A 56-kg person on skis is going down a hill sloped at 30° from the horizontal. The coefficient of friction between the skis and the snow is 0.16. What would be the magnitude of the acceleration?

Answer 1

3.54 m/s²

Step-by-step explanation:

mass, m = 56 kg

inclination, θ = 30°

coefficient of friction, μ = 0.16

As the person moves down

So, the acceleration is

a = g Sinθ - μ g Cos θ

a = 9.8 ( Sin 30 - 0.16 Cos 30)

a = 9.8 (0.5 - 0.139)

a = 3.54 m/s²

Thus, the acceleration is 3.54 m/s².

Answer 2

Net acceleration,
`a=3.55\ m/s^2`

Step-by-step explanation:

It is given that,

mass of the person, m = 56 kg

Inclination with the horizontal,
`\theta=30^(\circ)`

The coefficient of friction between the skis and the snow is 0.16

Let
`a_g` is the acceleration due to gravity on the object,

`a_g=g\ sin\theta`

`a_g=9.8\ sin(30)`

`a_g=4.9\ m/s^2`

Let
`a_f` is the acceleration of the normal reaction.
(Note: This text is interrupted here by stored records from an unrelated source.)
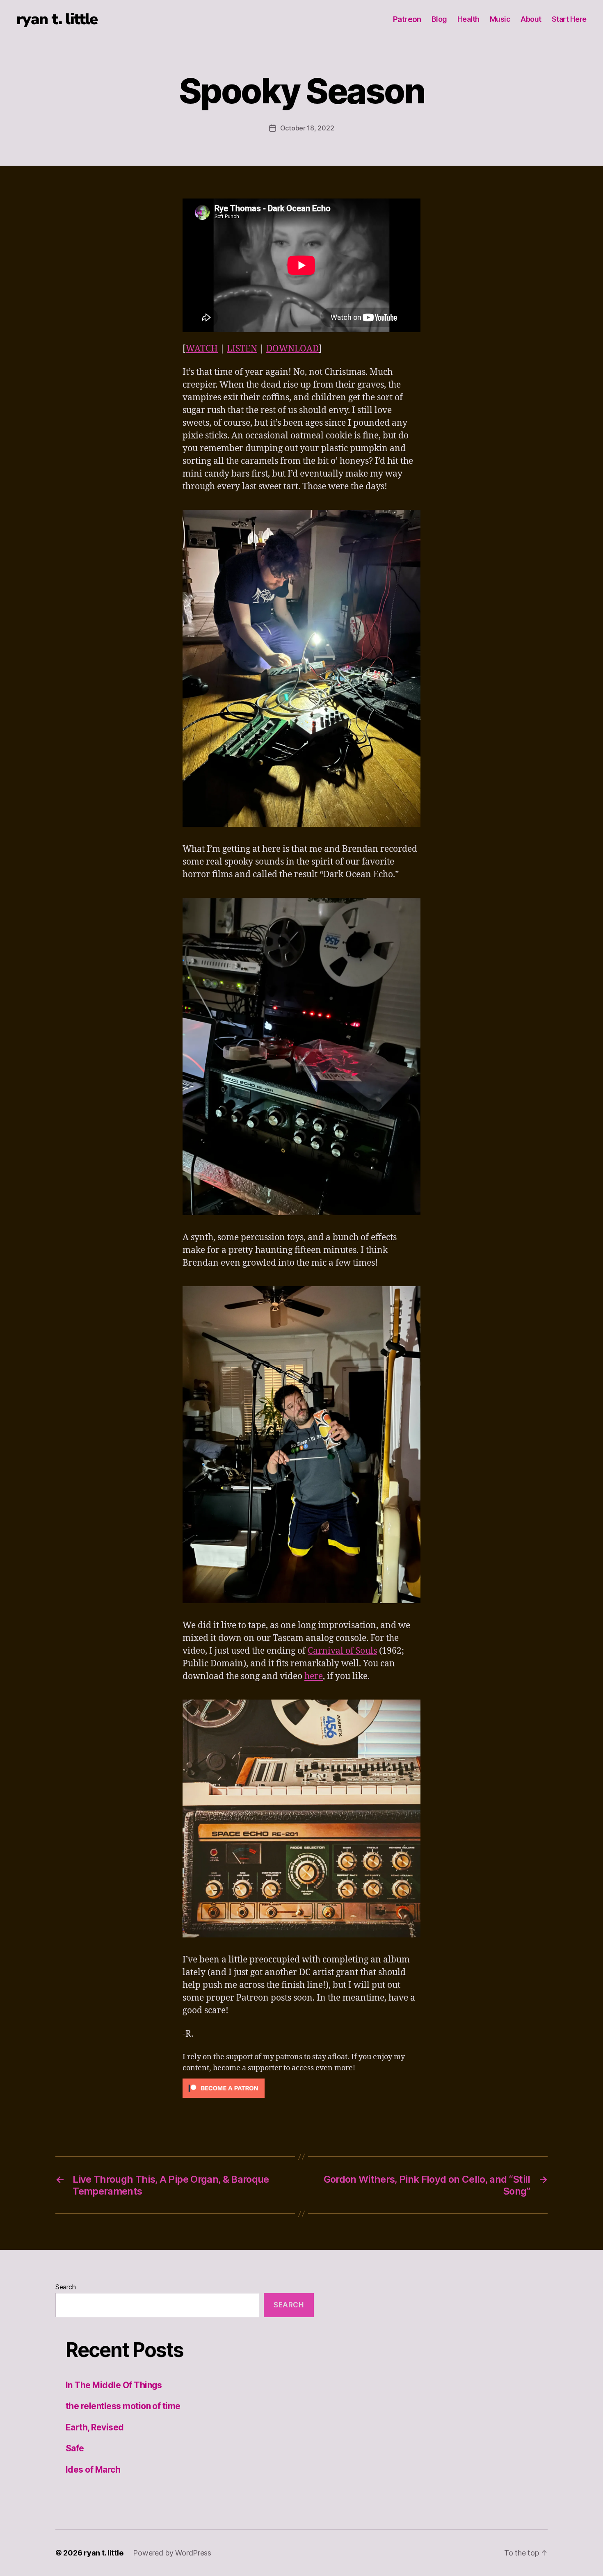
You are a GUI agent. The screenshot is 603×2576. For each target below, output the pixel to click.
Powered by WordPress (172, 2553)
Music (500, 19)
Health (468, 19)
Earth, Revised (95, 2427)
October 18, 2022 (307, 128)
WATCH (202, 348)
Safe (75, 2448)
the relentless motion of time (123, 2406)
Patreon (407, 19)
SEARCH (289, 2305)
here (313, 1676)
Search (65, 2287)
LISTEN (242, 348)
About (531, 19)
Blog (439, 19)
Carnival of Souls (342, 1650)
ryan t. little (57, 19)
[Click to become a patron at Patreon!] (301, 2088)
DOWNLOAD (292, 348)
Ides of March (93, 2469)
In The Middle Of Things (114, 2385)
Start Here (569, 19)
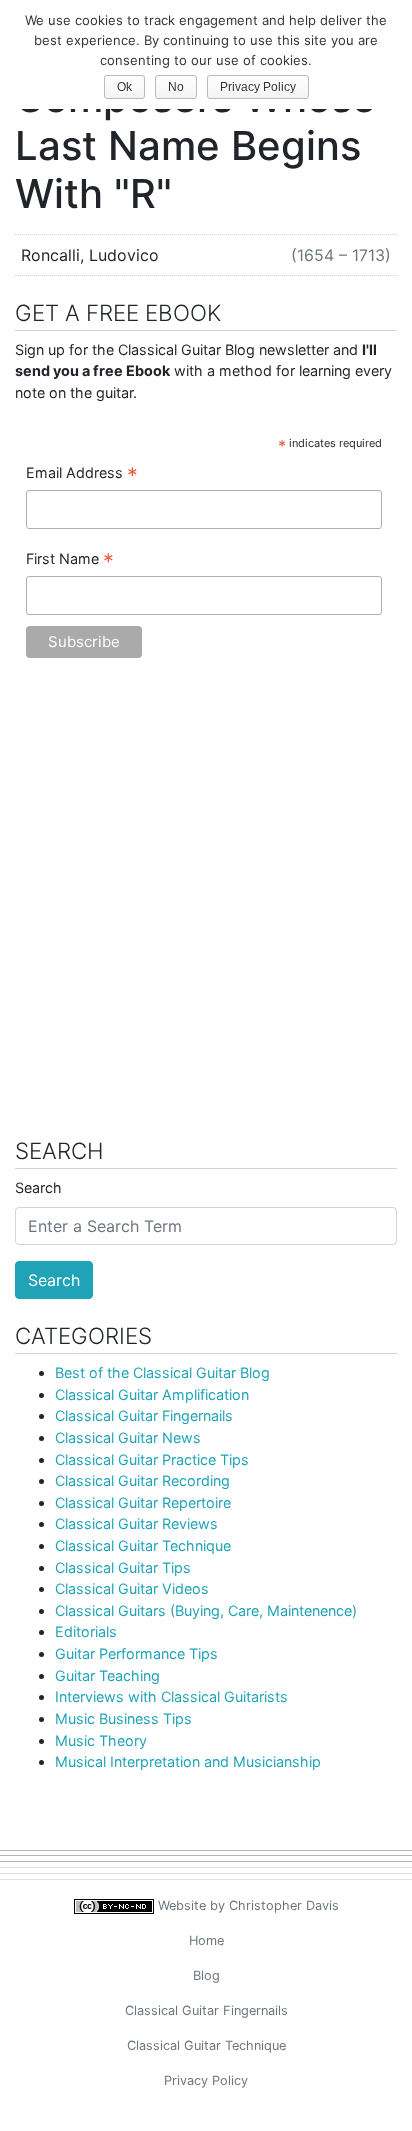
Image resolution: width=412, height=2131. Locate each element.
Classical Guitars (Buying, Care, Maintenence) (206, 1610)
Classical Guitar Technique (143, 1545)
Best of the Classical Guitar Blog (162, 1372)
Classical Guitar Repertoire (143, 1502)
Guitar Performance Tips (136, 1653)
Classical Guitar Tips (123, 1567)
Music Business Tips (123, 1718)
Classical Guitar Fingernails (144, 1415)
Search (38, 1187)
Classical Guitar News (128, 1437)
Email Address (82, 474)
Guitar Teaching (107, 1675)
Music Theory (101, 1740)
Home (206, 1940)
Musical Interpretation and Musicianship (188, 1761)
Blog (206, 1975)
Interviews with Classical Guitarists (171, 1696)
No (176, 87)
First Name (70, 560)
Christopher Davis (284, 1905)
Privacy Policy (206, 2080)
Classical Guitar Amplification (152, 1394)
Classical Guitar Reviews (136, 1523)
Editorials (86, 1631)
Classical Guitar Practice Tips (152, 1459)
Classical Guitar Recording (142, 1480)
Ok (124, 87)
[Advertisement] (206, 908)
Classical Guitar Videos (132, 1588)
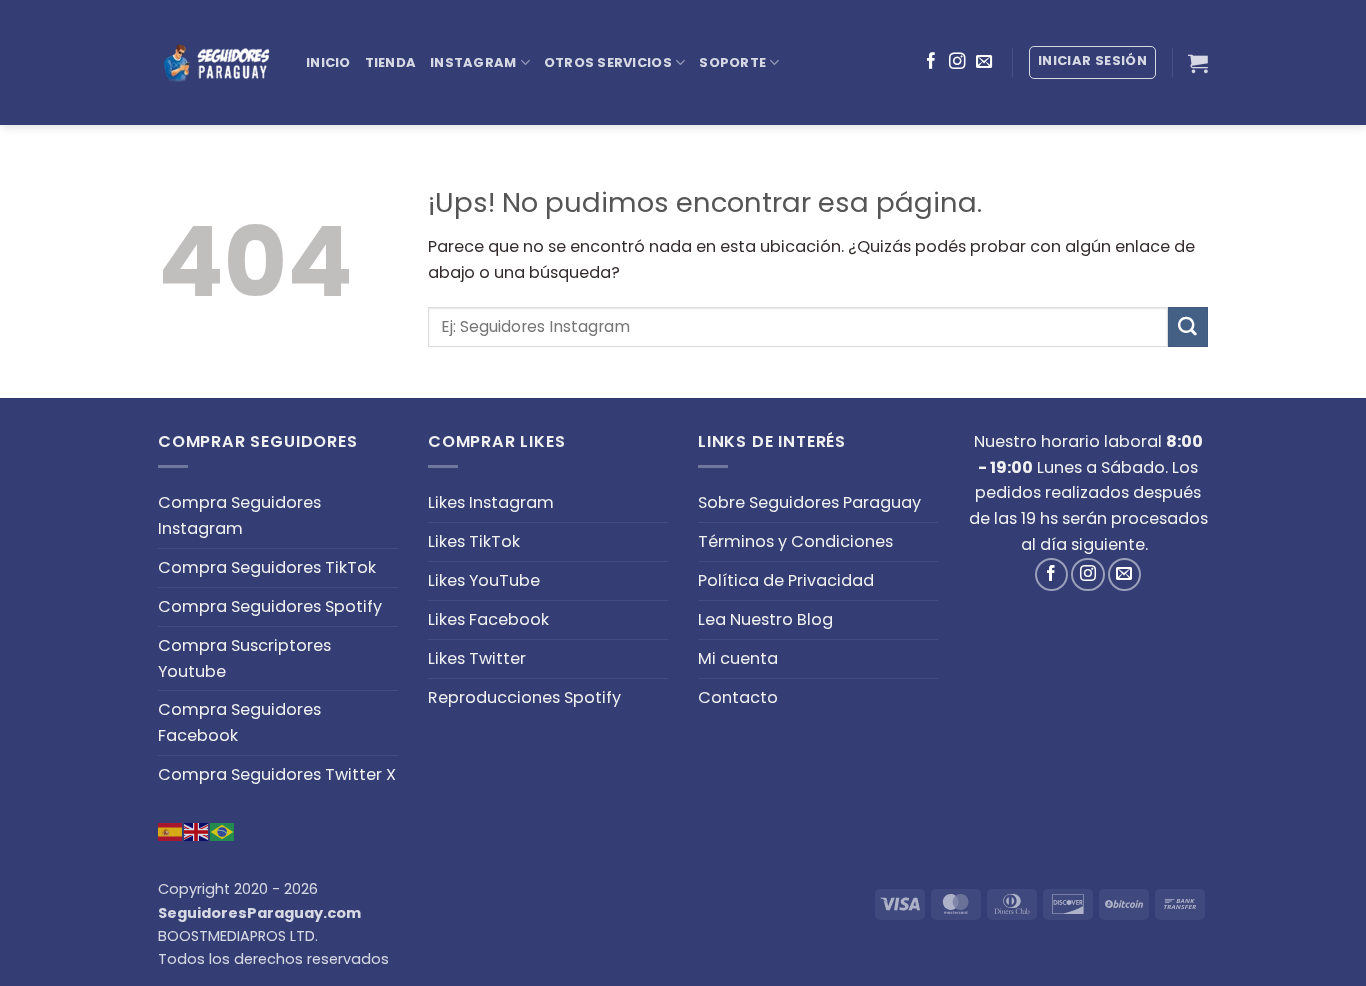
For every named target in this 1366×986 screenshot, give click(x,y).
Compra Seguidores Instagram (239, 515)
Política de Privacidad (786, 580)
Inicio (328, 62)
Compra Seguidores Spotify (270, 606)
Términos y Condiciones (795, 541)
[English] (197, 830)
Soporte (732, 62)
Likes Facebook (488, 619)
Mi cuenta (738, 658)
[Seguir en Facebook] (931, 62)
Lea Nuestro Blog (765, 619)
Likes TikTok (474, 541)
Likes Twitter (477, 658)
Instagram (473, 62)
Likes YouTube (484, 580)
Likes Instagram (491, 502)
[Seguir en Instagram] (957, 62)
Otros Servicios (608, 62)
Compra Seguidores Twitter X (277, 774)
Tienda (391, 62)
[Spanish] (171, 830)
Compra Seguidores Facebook (239, 722)
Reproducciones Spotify (524, 697)
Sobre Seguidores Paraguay (809, 502)
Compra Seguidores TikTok (267, 567)
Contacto (738, 697)
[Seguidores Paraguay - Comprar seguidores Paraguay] (217, 62)
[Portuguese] (223, 830)
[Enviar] (1188, 327)
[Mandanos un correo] (984, 62)
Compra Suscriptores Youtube (244, 658)
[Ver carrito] (1198, 63)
It is given by:

`a_f=\mu g\ cos\theta`

`a_f=0.16* 9.8* cos(30)`

`a_f=1.35\ m/s^2`

Let a is the net acceleration of the person. It is equal to,

`a=a_g-a_f`

`a=4.9-1.35`

`a=3.55\ m/s^2`

So, the magnitude of net acceleration is
`3.55\ m/s^2`. Hence, this is the required solution.